Beterin beteri var...

Güncelleme Tarihi:

Beterin beteri var...
Oluşturulma Tarihi: Kasım 17, 2005 17:033dk okuma

Senin derdin dert midir, benim derdin yanında
Hiç kimsede gördün mü, böyle dert hayatında
Otur şöyle yanıma, dinle bak dertlerimi
Anlatınca ağlama, deşme benim derdimi

Beterin beteri var, haline şükret dostum
Yıllardır mutluluğun her gün peşinden koştum...
Daha bir çok derdimi ben sana anlatmadım
Genç yaşta saçlarımı boşuna ağartmadım

Dım dım dımı dım, dım dımı dım...

Tanrım bile unutmuş dertlerime dur demez
Bir insanın üstüne bu kadar dert yüklenmez
Kaderim beni böyle meyhanelere attı
Günahım neydi bilmem beni böyle yırattı

Beterin beteri var, haline şükret dostum
Yıllardır mutluluğun her gün peşinden koştum...
Daha bir çok derdimi ben sana anlatmadım
Genç yaşta saçlarımı boşuna ağartmadım
Genç yaşta saçlarımı boşuna ağartmadım
Genç yaşta saçlarımı boşuna ağartmadım...

*

Esengül, Orhan Gencebay’dan da bildiğimiz bu şarkıyı:

Senin derrrrdin dert midir, benim derdin yanında
Hiç kimsede gördün mü, böyle derrrrt hayatında ...

diye r’leri çatlatarak ve a, e gibi sesli harfleri kısa keserek söylüyor.

‘Arabeks’ üslubuyla yani...

Esengül, hatırlayanlar çıkacaktır, 1970’lerin meşhur arabeskçilerindendi. CD’nin yanındaki basın bülteninden okudum, 1979’da trafik kazasında öldüğünde, sadece 24 yaşındaymış.

*

Atilla, “Yazılarını okuyorum” diyordu geçenlerde telefonda.

§ Veri Satırları
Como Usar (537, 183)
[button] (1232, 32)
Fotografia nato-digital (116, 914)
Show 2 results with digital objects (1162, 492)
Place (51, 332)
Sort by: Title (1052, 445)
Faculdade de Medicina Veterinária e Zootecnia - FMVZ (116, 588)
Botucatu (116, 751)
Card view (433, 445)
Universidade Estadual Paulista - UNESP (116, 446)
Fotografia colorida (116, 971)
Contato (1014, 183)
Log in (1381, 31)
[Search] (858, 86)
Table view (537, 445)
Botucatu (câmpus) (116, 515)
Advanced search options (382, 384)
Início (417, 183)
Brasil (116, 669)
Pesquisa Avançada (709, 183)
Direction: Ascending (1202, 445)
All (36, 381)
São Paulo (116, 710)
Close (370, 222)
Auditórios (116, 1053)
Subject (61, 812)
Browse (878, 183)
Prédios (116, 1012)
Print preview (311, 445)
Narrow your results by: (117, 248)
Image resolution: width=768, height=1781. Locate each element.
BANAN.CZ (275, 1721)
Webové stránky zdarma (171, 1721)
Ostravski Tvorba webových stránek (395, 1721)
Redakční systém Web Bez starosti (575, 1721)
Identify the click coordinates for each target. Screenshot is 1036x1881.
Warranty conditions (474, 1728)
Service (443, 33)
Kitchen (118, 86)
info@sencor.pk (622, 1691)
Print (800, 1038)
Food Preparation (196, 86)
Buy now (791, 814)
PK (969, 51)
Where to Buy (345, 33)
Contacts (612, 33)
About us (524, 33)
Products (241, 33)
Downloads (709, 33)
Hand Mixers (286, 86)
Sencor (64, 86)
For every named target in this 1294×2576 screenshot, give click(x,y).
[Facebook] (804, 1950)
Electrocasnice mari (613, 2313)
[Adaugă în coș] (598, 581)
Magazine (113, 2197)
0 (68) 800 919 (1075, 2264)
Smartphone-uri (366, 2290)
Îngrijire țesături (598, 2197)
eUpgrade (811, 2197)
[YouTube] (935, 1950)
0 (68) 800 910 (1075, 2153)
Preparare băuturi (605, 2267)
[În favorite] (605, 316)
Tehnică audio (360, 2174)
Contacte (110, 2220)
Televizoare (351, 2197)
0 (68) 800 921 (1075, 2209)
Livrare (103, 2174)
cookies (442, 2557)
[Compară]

§ İstenenler
A - Verilen metinde "Esengül, Orhan Gencebay’dan" sözleriyle başlayıp "kısa keserek söylüyor." sözlerine kadar süren kısmı olduğu gibi yazıya geçirin.
B - Verilen metne göre Esengül'ün 1979'da trafik kazasında öldüğü sırada kaç yaşında olduğunu belirtin.

§ Görev Çözümleri
A -
Esengül, Orhan Gencebay’dan da bildiğimiz bu şarkıyı:

Senin derrrrdin dert midir, benim derdin yanında
Hiç kimsede gördün mü, böyle derrrrt hayatında ...

diye r’leri çatlatarak ve a, e gibi sesli harfleri kısa keserek söylüyor.

B - Esengül öldüğünde sadece 24 yaşındaydı.